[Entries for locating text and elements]
** start **
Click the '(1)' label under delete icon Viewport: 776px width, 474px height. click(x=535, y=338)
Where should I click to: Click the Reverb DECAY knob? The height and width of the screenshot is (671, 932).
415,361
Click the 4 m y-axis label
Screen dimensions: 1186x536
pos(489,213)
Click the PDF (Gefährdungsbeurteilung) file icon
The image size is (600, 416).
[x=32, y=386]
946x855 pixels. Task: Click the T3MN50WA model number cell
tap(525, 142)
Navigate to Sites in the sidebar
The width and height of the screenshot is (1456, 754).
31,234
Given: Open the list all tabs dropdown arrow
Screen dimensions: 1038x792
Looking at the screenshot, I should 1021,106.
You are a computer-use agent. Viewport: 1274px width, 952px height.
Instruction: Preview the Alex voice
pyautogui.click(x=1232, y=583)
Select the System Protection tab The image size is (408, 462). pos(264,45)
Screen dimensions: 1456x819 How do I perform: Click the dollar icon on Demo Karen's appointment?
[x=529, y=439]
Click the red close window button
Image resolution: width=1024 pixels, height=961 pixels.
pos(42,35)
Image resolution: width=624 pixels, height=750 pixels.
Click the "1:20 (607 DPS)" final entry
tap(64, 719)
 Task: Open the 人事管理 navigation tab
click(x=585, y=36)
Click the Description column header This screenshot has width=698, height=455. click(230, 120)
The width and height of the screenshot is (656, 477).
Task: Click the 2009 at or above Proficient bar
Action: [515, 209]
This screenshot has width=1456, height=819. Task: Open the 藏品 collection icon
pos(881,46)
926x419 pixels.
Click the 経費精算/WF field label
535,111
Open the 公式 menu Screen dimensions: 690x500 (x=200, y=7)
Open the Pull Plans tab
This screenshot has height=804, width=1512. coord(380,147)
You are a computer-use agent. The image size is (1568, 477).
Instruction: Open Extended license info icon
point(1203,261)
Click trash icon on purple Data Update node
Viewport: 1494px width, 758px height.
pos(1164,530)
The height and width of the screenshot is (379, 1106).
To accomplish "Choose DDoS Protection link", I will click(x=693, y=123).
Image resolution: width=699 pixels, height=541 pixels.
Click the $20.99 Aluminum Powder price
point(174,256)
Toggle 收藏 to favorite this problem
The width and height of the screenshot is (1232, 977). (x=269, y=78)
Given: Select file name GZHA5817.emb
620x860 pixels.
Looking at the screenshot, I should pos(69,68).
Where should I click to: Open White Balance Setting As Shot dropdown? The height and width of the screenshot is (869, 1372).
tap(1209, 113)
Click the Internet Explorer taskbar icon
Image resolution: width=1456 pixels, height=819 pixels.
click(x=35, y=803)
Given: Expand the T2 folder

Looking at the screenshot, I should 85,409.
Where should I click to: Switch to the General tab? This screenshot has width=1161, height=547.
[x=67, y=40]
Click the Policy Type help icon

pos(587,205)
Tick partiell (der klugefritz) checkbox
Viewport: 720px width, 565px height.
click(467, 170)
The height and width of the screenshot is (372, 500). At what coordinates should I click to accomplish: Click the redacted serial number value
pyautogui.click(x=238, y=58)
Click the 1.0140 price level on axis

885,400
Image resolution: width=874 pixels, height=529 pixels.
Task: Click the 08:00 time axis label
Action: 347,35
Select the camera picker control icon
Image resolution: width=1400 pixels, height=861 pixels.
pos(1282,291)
** end **
**CHALLENGE**:
Copy every line of the entries above word for word, changing no characters.

**SOLUTION**:
Click the '(1)' label under delete icon Viewport: 776px width, 474px height. click(x=535, y=338)
Where should I click to: Click the Reverb DECAY knob? The height and width of the screenshot is (671, 932).
415,361
Click the 4 m y-axis label
Screen dimensions: 1186x536
pos(489,213)
Click the PDF (Gefährdungsbeurteilung) file icon
The image size is (600, 416).
[x=32, y=386]
946x855 pixels. Task: Click the T3MN50WA model number cell
tap(525, 142)
Navigate to Sites in the sidebar
The width and height of the screenshot is (1456, 754).
31,234
Given: Open the list all tabs dropdown arrow
Screen dimensions: 1038x792
Looking at the screenshot, I should 1021,106.
You are a computer-use agent. Viewport: 1274px width, 952px height.
Instruction: Preview the Alex voice
pyautogui.click(x=1232, y=583)
Select the System Protection tab The image size is (408, 462). pos(264,45)
Screen dimensions: 1456x819 How do I perform: Click the dollar icon on Demo Karen's appointment?
[x=529, y=439]
Click the red close window button
Image resolution: width=1024 pixels, height=961 pixels.
pos(42,35)
Image resolution: width=624 pixels, height=750 pixels.
Click the "1:20 (607 DPS)" final entry
tap(64, 719)
 Task: Open the 人事管理 navigation tab
click(x=585, y=36)
Click the Description column header This screenshot has width=698, height=455. click(230, 120)
The width and height of the screenshot is (656, 477).
Task: Click the 2009 at or above Proficient bar
Action: [515, 209]
This screenshot has width=1456, height=819. Task: Open the 藏品 collection icon
pos(881,46)
926x419 pixels.
Click the 経費精算/WF field label
535,111
Open the 公式 menu Screen dimensions: 690x500 (x=200, y=7)
Open the Pull Plans tab
This screenshot has height=804, width=1512. coord(380,147)
You are a computer-use agent. The image size is (1568, 477).
Instruction: Open Extended license info icon
point(1203,261)
Click trash icon on purple Data Update node
Viewport: 1494px width, 758px height.
pos(1164,530)
The height and width of the screenshot is (379, 1106).
To accomplish "Choose DDoS Protection link", I will click(x=693, y=123).
Image resolution: width=699 pixels, height=541 pixels.
Click the $20.99 Aluminum Powder price
point(174,256)
Toggle 收藏 to favorite this problem
The width and height of the screenshot is (1232, 977). (x=269, y=78)
Given: Select file name GZHA5817.emb
620x860 pixels.
Looking at the screenshot, I should pos(69,68).
Where should I click to: Open White Balance Setting As Shot dropdown? The height and width of the screenshot is (869, 1372).
tap(1209, 113)
Click the Internet Explorer taskbar icon
Image resolution: width=1456 pixels, height=819 pixels.
click(x=35, y=803)
Given: Expand the T2 folder

Looking at the screenshot, I should 85,409.
Where should I click to: Switch to the General tab? This screenshot has width=1161, height=547.
[x=67, y=40]
Click the Policy Type help icon

pos(587,205)
Tick partiell (der klugefritz) checkbox
Viewport: 720px width, 565px height.
click(467, 170)
The height and width of the screenshot is (372, 500). At what coordinates should I click to accomplish: Click the redacted serial number value
pyautogui.click(x=238, y=58)
Click the 1.0140 price level on axis

885,400
Image resolution: width=874 pixels, height=529 pixels.
Task: Click the 08:00 time axis label
Action: 347,35
Select the camera picker control icon
Image resolution: width=1400 pixels, height=861 pixels.
pos(1282,291)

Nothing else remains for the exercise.